Aziz Nesin’in kaleminden Yaşar ne yaşar ne yaşamaz, yaşadığını ispat etmeye çalışan Yaşar Yaşamaz’ın trajikomik öyküsü.
Yaşar Barbaros Büyüksağnak, Balyoz’un dijital belgelerine göre Aralık 2002 ve Ocak 2003’de iki “darbe toplantısına” katılmış gibi görünen bir subay. Büyüksağnak, bunun doğru olmadığını çok basit bir şekilde ispat ediyor. Zira, o tarihlerde devletin Deniz Kuvvetleri, devletin subayı Büyüksağnak’ı geçici görev ile Roma’ya yolluyor.

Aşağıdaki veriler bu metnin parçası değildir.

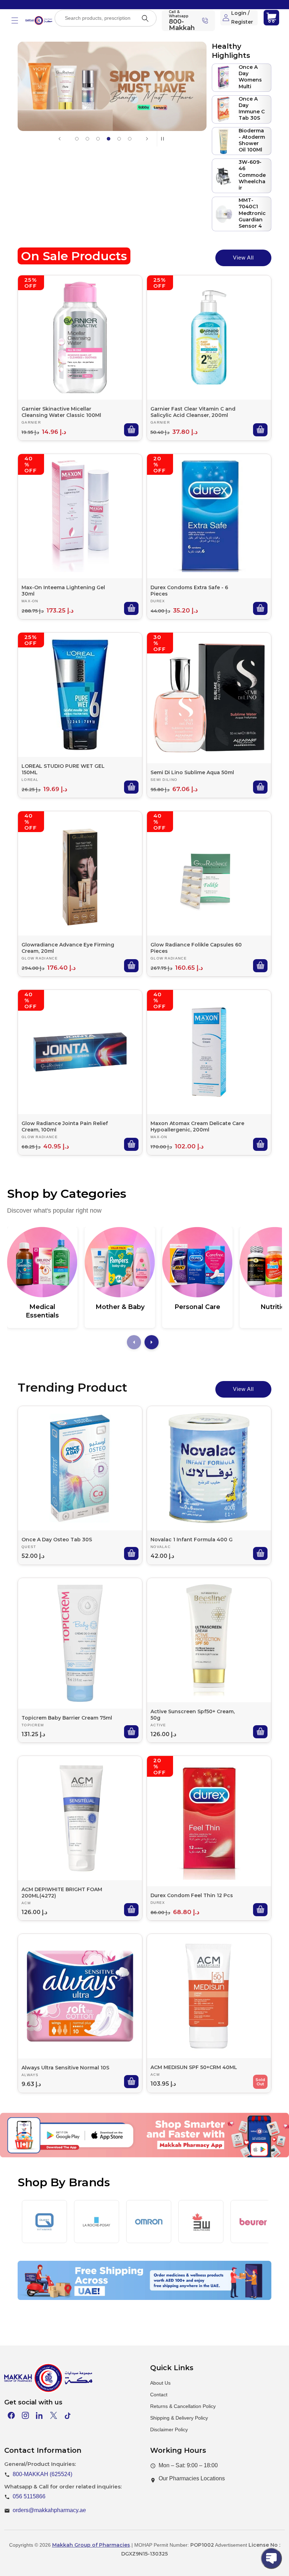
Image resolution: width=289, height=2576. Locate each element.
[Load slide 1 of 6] (77, 138)
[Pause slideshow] (164, 139)
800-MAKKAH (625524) (42, 2474)
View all (243, 258)
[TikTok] (68, 2415)
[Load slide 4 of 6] (108, 138)
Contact (158, 2394)
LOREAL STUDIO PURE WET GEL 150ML (63, 769)
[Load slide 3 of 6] (98, 138)
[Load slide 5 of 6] (119, 138)
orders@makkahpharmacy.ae (49, 2510)
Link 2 (133, 2151)
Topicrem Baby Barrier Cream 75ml (66, 1718)
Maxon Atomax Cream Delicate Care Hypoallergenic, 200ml (197, 1126)
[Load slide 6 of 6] (129, 138)
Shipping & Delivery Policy (179, 2418)
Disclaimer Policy (169, 2429)
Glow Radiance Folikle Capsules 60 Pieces (196, 948)
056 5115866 (29, 2496)
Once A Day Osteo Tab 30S (56, 1539)
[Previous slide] (59, 139)
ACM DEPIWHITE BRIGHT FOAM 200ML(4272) (61, 1892)
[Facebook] (11, 2415)
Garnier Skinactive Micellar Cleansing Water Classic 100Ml (61, 412)
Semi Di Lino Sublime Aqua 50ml (192, 772)
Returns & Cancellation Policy (183, 2406)
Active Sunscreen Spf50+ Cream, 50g (192, 1714)
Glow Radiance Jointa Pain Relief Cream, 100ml (64, 1126)
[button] (15, 20)
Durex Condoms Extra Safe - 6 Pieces (189, 590)
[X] (54, 2415)
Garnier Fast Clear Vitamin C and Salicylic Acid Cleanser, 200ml (192, 412)
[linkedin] (39, 2415)
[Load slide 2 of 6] (87, 138)
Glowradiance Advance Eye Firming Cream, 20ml (67, 948)
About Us (160, 2383)
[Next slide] (147, 139)
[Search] (145, 18)
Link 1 (64, 2151)
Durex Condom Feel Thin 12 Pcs (191, 1895)
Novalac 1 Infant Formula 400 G (191, 1539)
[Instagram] (25, 2415)
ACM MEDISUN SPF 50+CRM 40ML (193, 2067)
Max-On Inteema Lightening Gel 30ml (63, 590)
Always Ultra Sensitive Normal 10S (65, 2067)
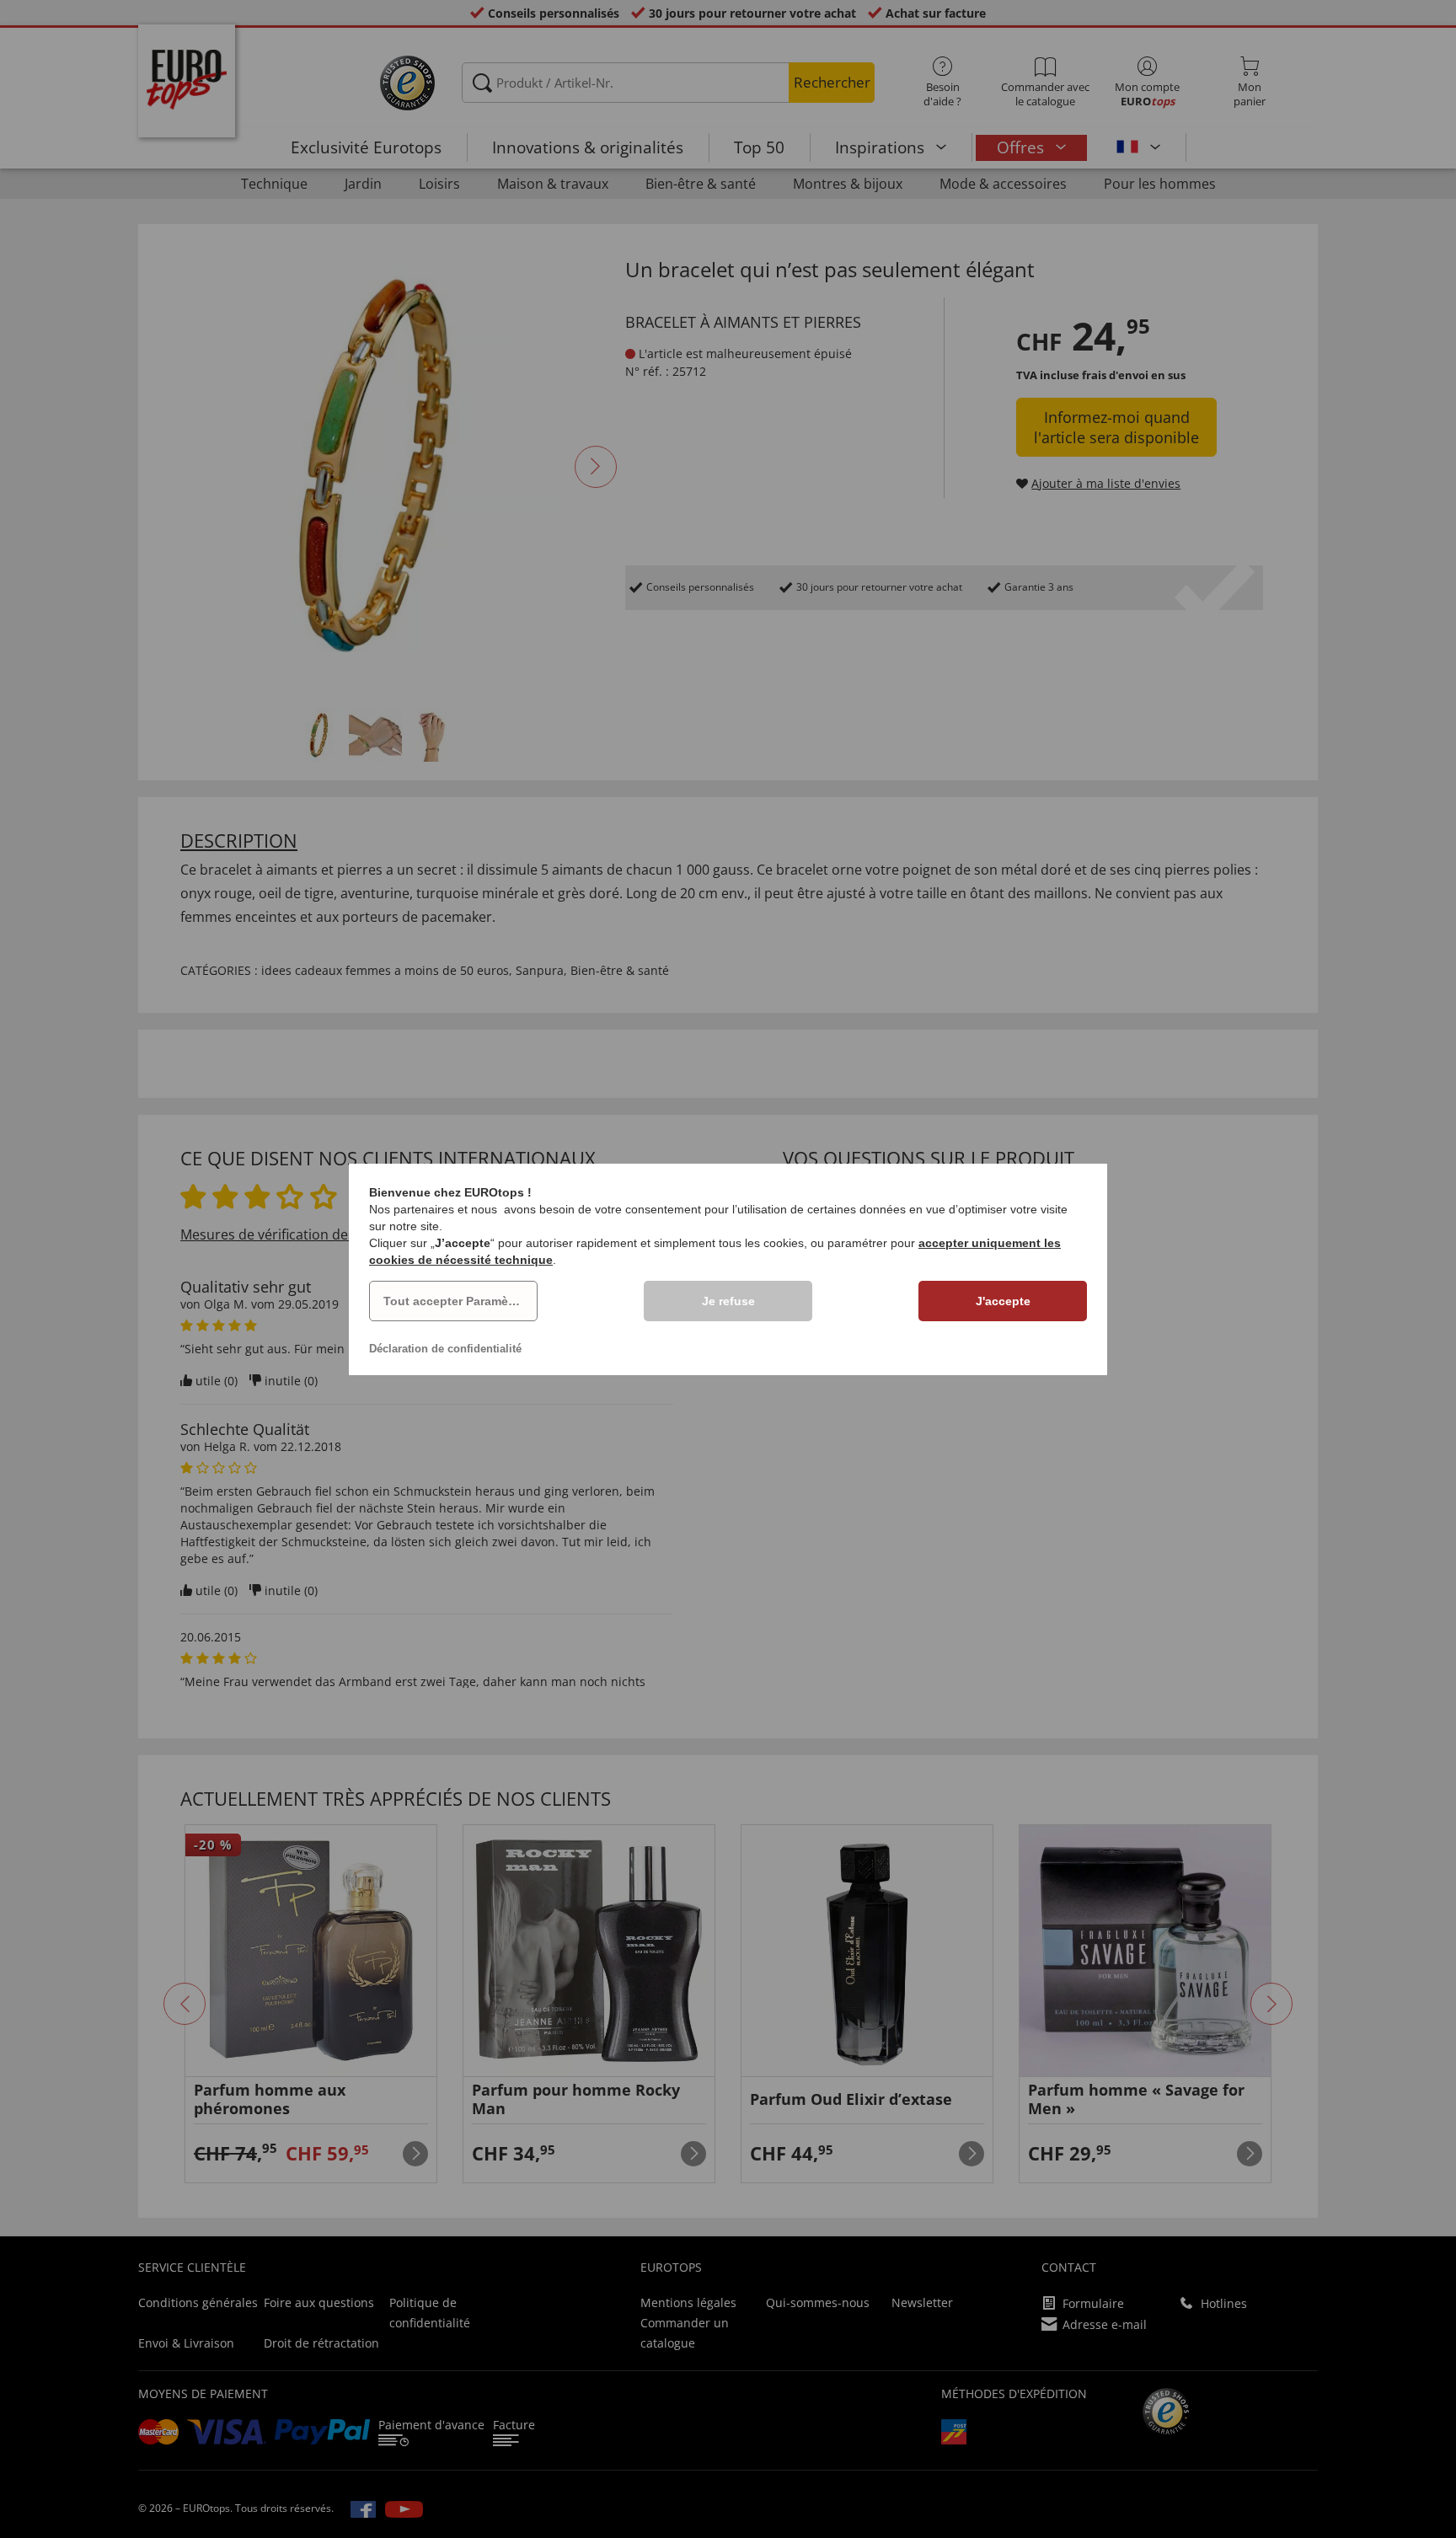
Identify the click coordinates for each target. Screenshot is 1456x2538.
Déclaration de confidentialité (445, 1348)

Görev, devletin resmi yazısı ile Büyüksağnak’a tebliğ ediliyor. Büyüksağnak, ailesini de yanına alarak, Ekim 2002’de Edirne İpsala Karabulut sınır kapısından arabayla yola koyuluyor, Ağustos 2003’de görevi bitene kadar da yurda dönmüyor. Büyüksağnak, Ağustos 2003’e kadar yurda girmediğini, devletin verdiği pasaportun üzerindeki devletin kaşeleri ile belgeliyor.
Ancak, Devletin görüntüde mahkemesi Büyüksağnak’ın aynı anda hem Roma’da hem de Türkiye’de darbe toplantısında olamayacağını kabul etse, bu Word belgelerinin sahte olduğunu da resmen kabul etmiş olacak. İşte bu yüzden Büyüksağnak devletin hapisinde tutuluyor.
Yaşar Barbaros BüyükSağnak’ın 49ncu celsede sunduğu savunmasının bir kısmını buraya taşıyoruz. Duruşma tutanağını okumak için buraya tıklayın:
“Evet, ben Deniz Kurmay Albay Barbaros Büyüksağnak. Her geçen gün biraz daha traji komik hale gelen ve Türk yargı tarihine kara bir leke olarak geçeceğinden en ufak bir şüphe duymadığım bu davanın 131 numaralı şahidiyim. Siz öyle deseniz de ben kendimi sanık olarak görmüyorum.
Geçen yıl yapılan Yüksek Askeri Şura öncesine yetiştirmek üzere alelacele hazırlandığı apaçık belli olan ve aleyhime hiçbir somut delil içermeyen iddianamedeki üzerime atılı hiçbir suçlamayı kabul etmiyor ve reddediyorum.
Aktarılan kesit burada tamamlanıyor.